──────── Exercise data
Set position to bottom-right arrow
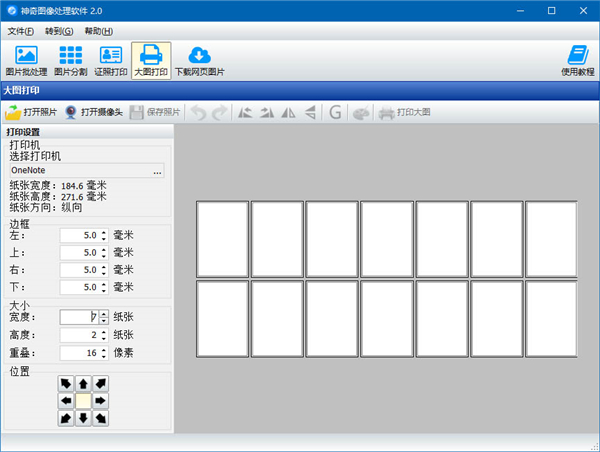(x=100, y=417)
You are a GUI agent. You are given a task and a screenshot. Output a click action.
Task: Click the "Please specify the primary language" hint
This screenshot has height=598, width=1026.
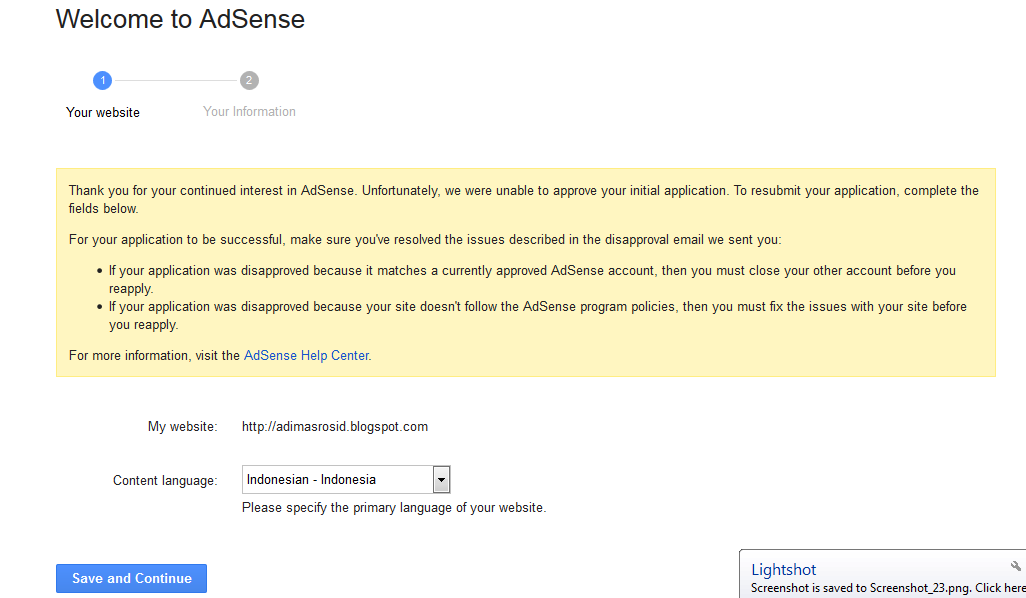394,508
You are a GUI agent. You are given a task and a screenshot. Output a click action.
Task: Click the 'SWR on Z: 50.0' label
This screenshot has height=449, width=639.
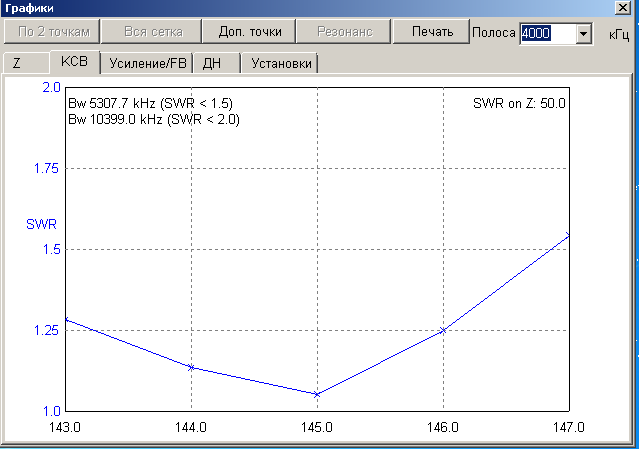[520, 103]
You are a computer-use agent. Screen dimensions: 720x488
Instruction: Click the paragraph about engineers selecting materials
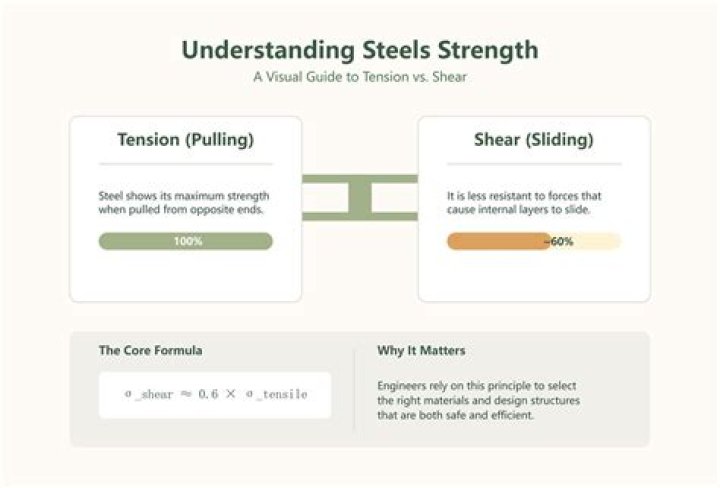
────────────────
• **Problem description**
Rewrite all the items above with "GUI agent" changed to "screen assistant" everywhere it occurs, keeping every other word the same. Leave out the pictures.

• **Written solution**
Set position to bottom-right arrow
(x=100, y=417)
You are a screen assistant. You are given a task and a screenshot. Output a click action.
Task: Click the "Please specify the primary language" hint
This screenshot has height=598, width=1026.
394,508
You are a screen assistant. You are given a task and a screenshot. Output a click action.
Task: Click the 'SWR on Z: 50.0' label
This screenshot has height=449, width=639.
[520, 103]
You are a computer-use agent. Screen dimensions: 720x488
Instruction: Click the paragraph about engineers selecting materials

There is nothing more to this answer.